It looks not like core function... what is the use case? For me firing thousands of requests to external sites it makes no sense as this is incorrect... there shouldn't be any referer...

<?php
'Referer' => $base_root . request_uri(),
?>

Comments

hass’s picture

Category:support» bug

I'm not able to unset the referer. I tried NULL, and ''. Header is still added.

hass’s picture

Title:Why is referer with local urls added automatically?» Remove invalid referrer
Status:Active» Needs review
StatusFileSize
new662 bytes

If a module needs an referrer (I do not know why), it can set it, but don't set a wrong referrer by default that cannot overridden.

Patch attached.

mikeytown2’s picture

Having the referrer is pretty nice from my point of view.

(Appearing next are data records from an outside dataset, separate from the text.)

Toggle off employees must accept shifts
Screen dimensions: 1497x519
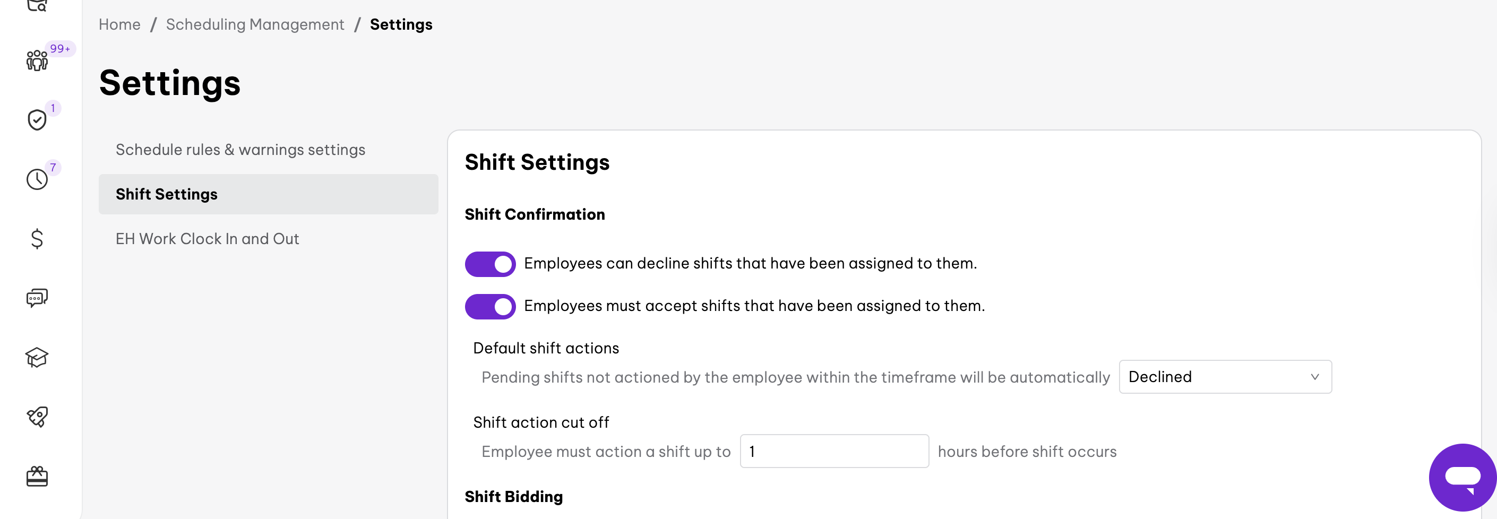[490, 306]
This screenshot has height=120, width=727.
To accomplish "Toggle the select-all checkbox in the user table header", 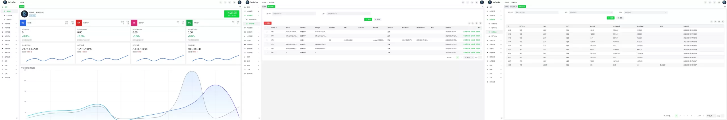I will [267, 28].
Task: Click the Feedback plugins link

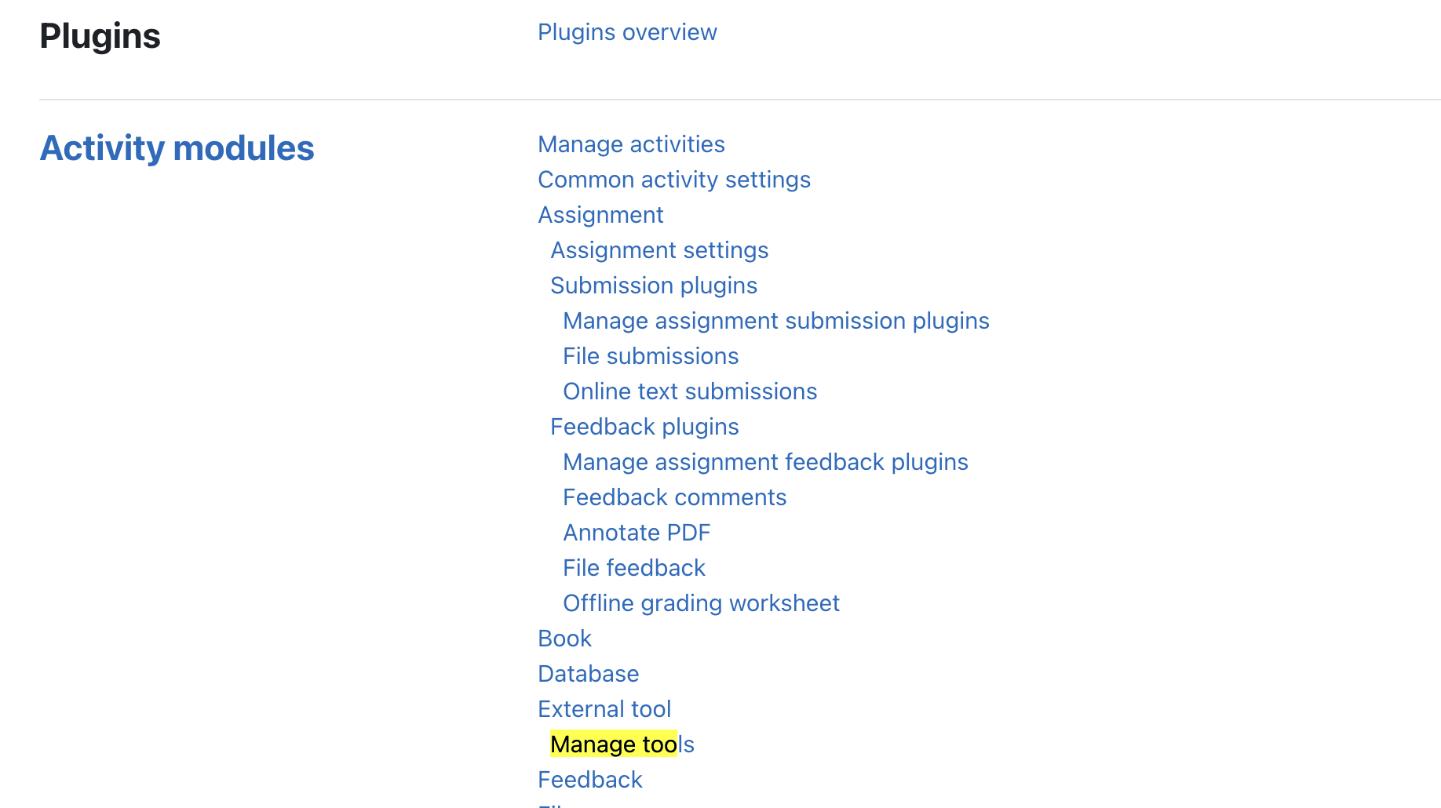Action: point(644,427)
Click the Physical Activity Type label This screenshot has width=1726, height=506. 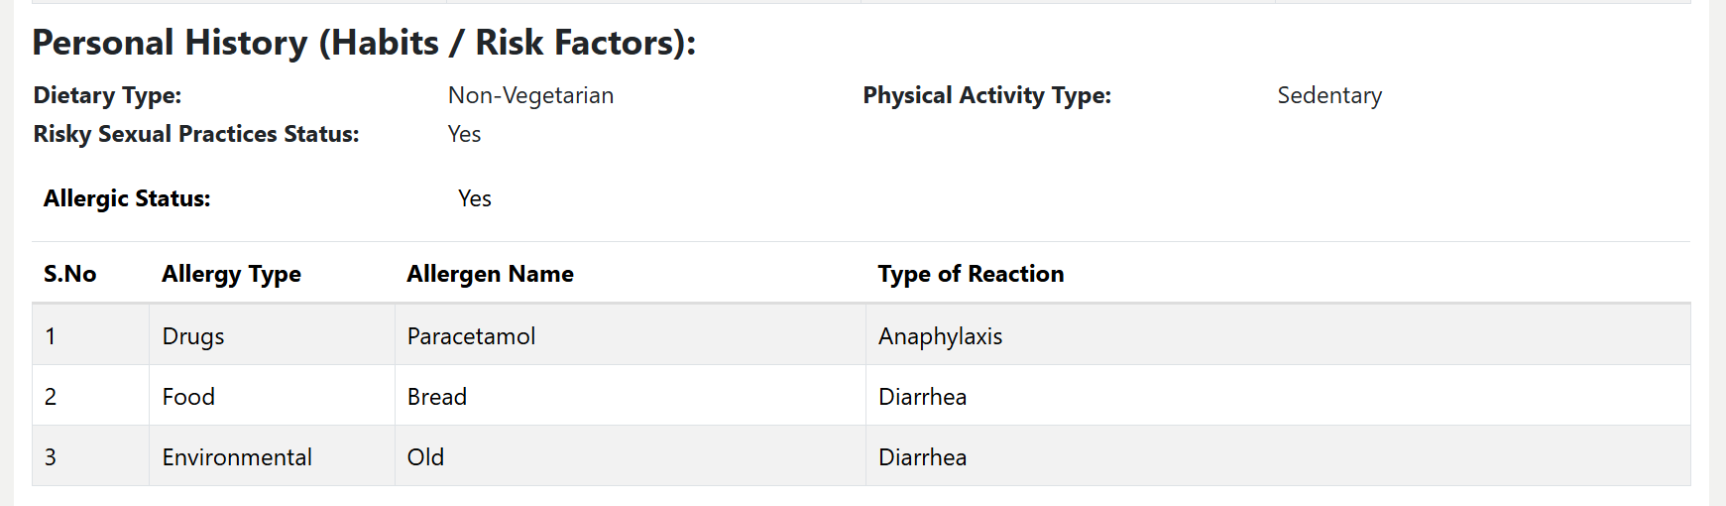tap(986, 95)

I got to run, (will be back tomorrow) but I'm thinking default is referrer is not sent (referrer == FALSE); if referrer == TRUE use current page; if referrer is string then use the string.

mikeytown2’s picture

Status:Needs review» Needs work
hass’s picture

But it's a server process... not an interactive user browsing a page. This is not what the referrer was made for... It will confuse other people... It may be useful for edge cases to fakes a referrer... But this are rare exceptions. Sending admin path as referrer can lead to security issues (informatin disclosure)! The same may happen if we are sending out the cron url with the authentication hashes... :-(((

mikeytown2’s picture

Status:Needs work» Needs review
StatusFileSize
new1.37 KB

Something like this is what I was thinking.

mikeytown2’s picture

Status:Needs review» Fixed

Committed to 6.x & 7.x

hass’s picture

Status:Fixed» Needs work

Well I understood this, but it is very limiting. I'm now not able to set a custom referrer... Maybe i need to fake a specific referrer.

hass’s picture

There is a typo "Referer", isn't it?

mikeytown2’s picture

Status:Needs work» Fixed

Referer is "correct" http://en.wikipedia.org/wiki/HTTP_referer
If you set the Referer in the header it will use that value.

hass’s picture

Should we make it consistend - wrong? :-)

mikeytown2’s picture

in JS it is referrer http://www.w3schools.com/jsref/prop_doc_referrer.asp. There is no consistent way, so I'll go with the correct spelling in my API and use "Referer" in the header.

Status:Fixed» Closed (fixed)

Automatically closed -- issue fixed for 2 weeks with no activity.